*WHAT THE TASK ASKS*
Check each line of the data, and copy those where "screenshot" appears.

*MATERIAL PROVIDED*
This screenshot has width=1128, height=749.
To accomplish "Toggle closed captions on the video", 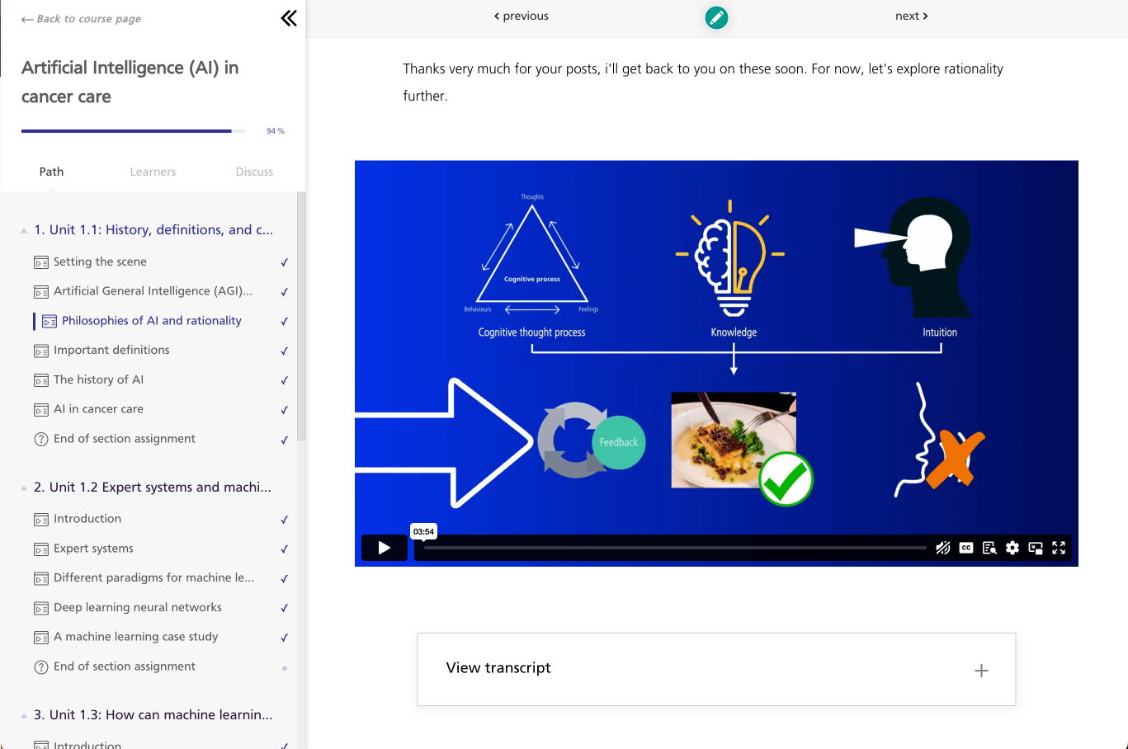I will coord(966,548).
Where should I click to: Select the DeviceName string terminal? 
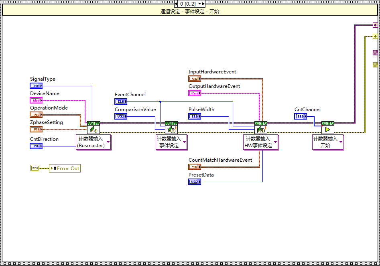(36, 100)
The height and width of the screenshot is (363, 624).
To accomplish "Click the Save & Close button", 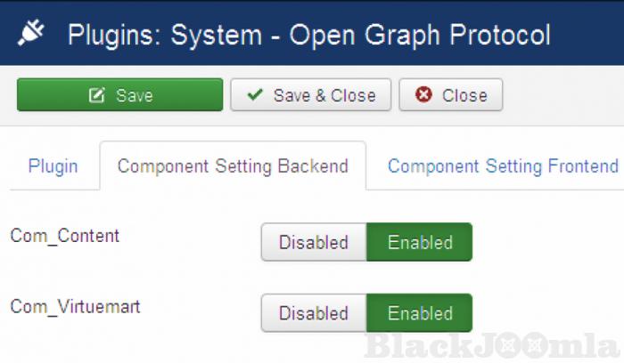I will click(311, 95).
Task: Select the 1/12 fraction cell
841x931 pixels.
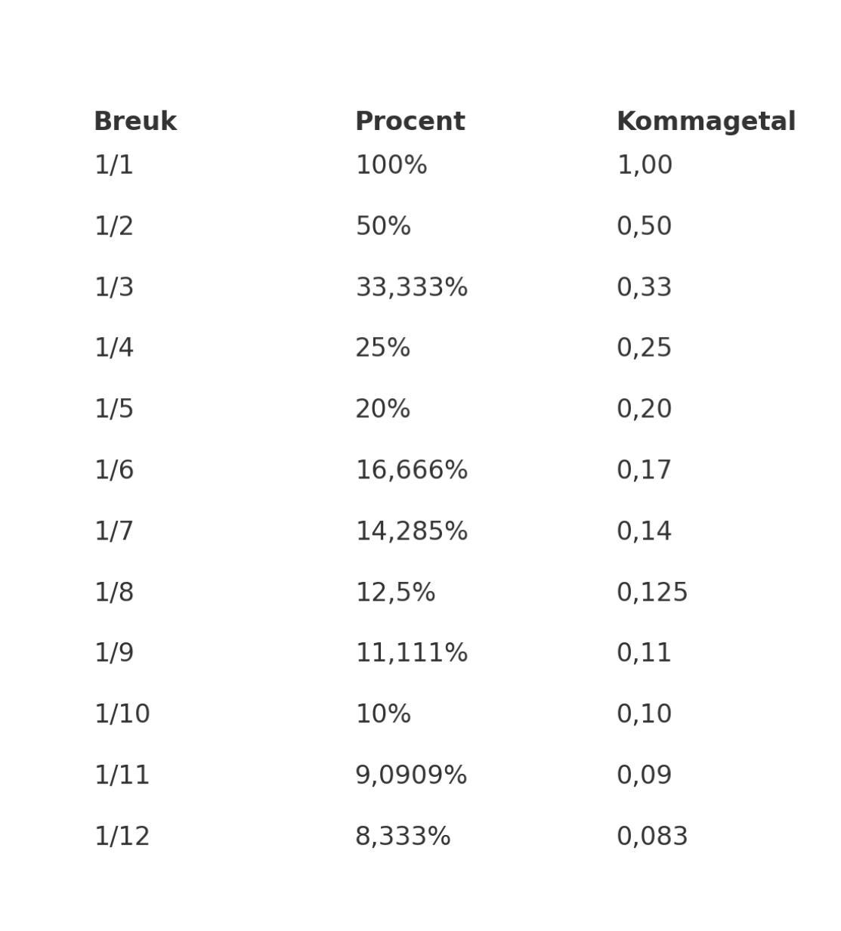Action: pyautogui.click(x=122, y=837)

---

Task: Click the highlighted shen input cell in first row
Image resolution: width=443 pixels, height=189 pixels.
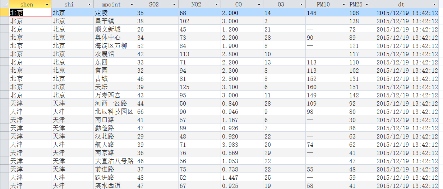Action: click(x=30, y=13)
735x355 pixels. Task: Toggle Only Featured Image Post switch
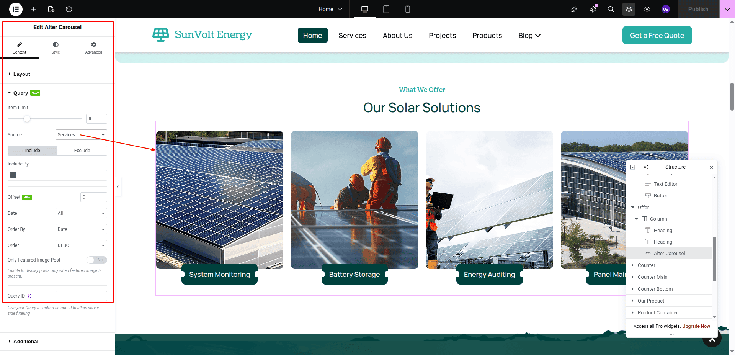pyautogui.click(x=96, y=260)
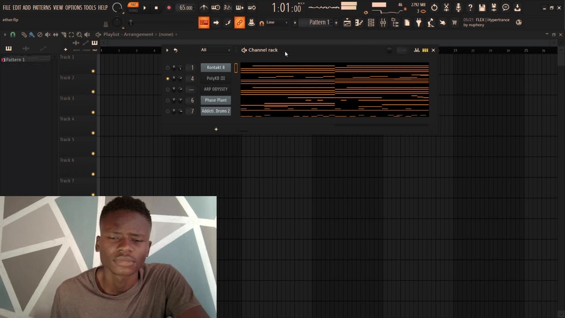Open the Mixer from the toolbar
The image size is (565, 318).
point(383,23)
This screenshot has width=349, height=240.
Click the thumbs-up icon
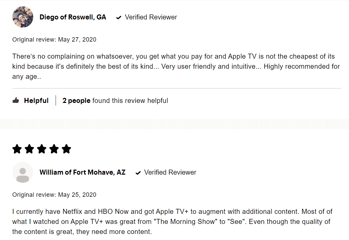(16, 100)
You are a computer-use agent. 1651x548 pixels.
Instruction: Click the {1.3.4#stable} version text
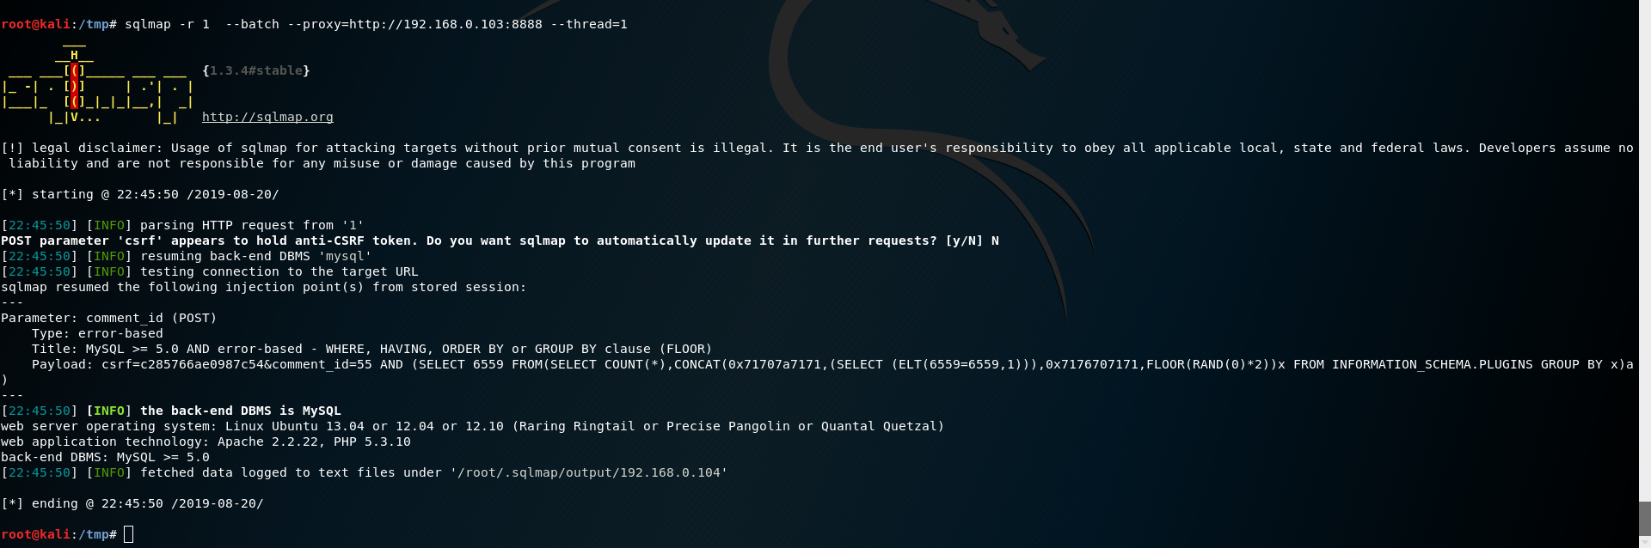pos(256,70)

---

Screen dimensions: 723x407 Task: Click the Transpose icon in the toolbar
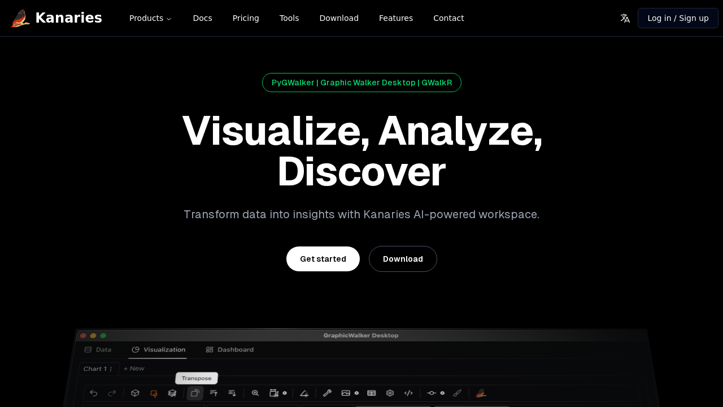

*COMPLETED TASK*
This screenshot has width=1128, height=749.
The height and width of the screenshot is (363, 624).
This screenshot has width=349, height=240.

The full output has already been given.